Cutting: HDFS, MapReduce and Yarn are still used heavily. For example, Uber uses MapReduce. It is not dead, but doing, say, machine learning algorithms with MapReduce is clumsy. There are libraries for doing machine learning in Spark. Or if you are doing streaming, you might use [messaging system] Kafka or Spark streaming.
Computer Weekly: Where are we now with Hadoop’s evolution, in 2017? We’ve spoken before about shifting from taking out costs, using Hadoop, to facilitating more innovative business models. Is it still mainly about taking out costs from storage?
Cutting: In the first year of use, it is mainly about taking out costs from storage. Or combining data sources that you were unable to combine before – that is another way to get started. Fairly rapidly, we see people having two or three applications, using the platform to experiment and innovate. That will be the future. It used to be that you built an application to satisfy a business need, and you ran it for 20 years. You didn’t deploy a platform whose purpose was innovation. Now you want to get a win first, and then start exploring.
Computer Weekly: Back in 2012, I was asking you about big data technologies “crossing the chasm” of adoption, from Californian software engineering companies through Wall Street and the City to more mainstream companies. You said then it would be steady growth.

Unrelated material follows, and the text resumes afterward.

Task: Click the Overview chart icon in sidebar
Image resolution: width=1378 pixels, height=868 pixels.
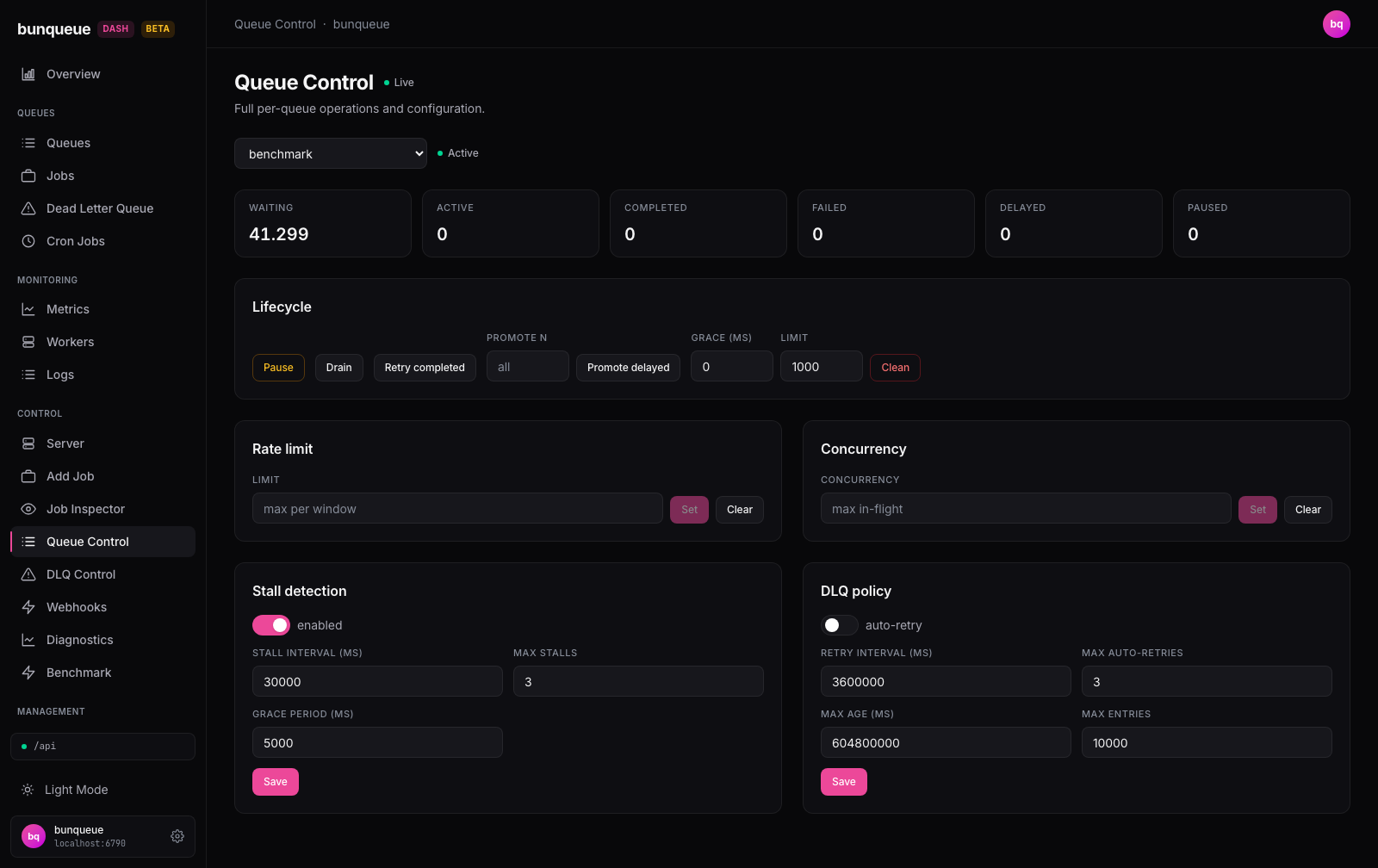Action: (x=28, y=74)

Cutting: And that is what we have seen. I am very optimistic long-term, but it is deceptive when you look at it short-term. You’ll see various analysts saying “people have used Hadoop and it has failed”. It is not easy to see the progress unless you are in the business of working with it.
Computer Weekly: Coming back to the cyber security effort, does that come under the heading of machine learning? What is your take on that area, which is all the rage?
Cutting: It does. My take on it is that there is real stuff there. But there is also a lot of value to be had from using simpler methods. If you look at the industry over the next decade, I think machine learning will be a smaller part of our business and of the industry than more conventional data management methods. Just being able to get more data more integrated and being able to count things you could not count easily before. Most companies still can’t do that, and when they can, they get a lot of value out of that. There is a lot of room there to deploy ML and AI, but it won’t eclipse more traditional database, search and analytics technologies.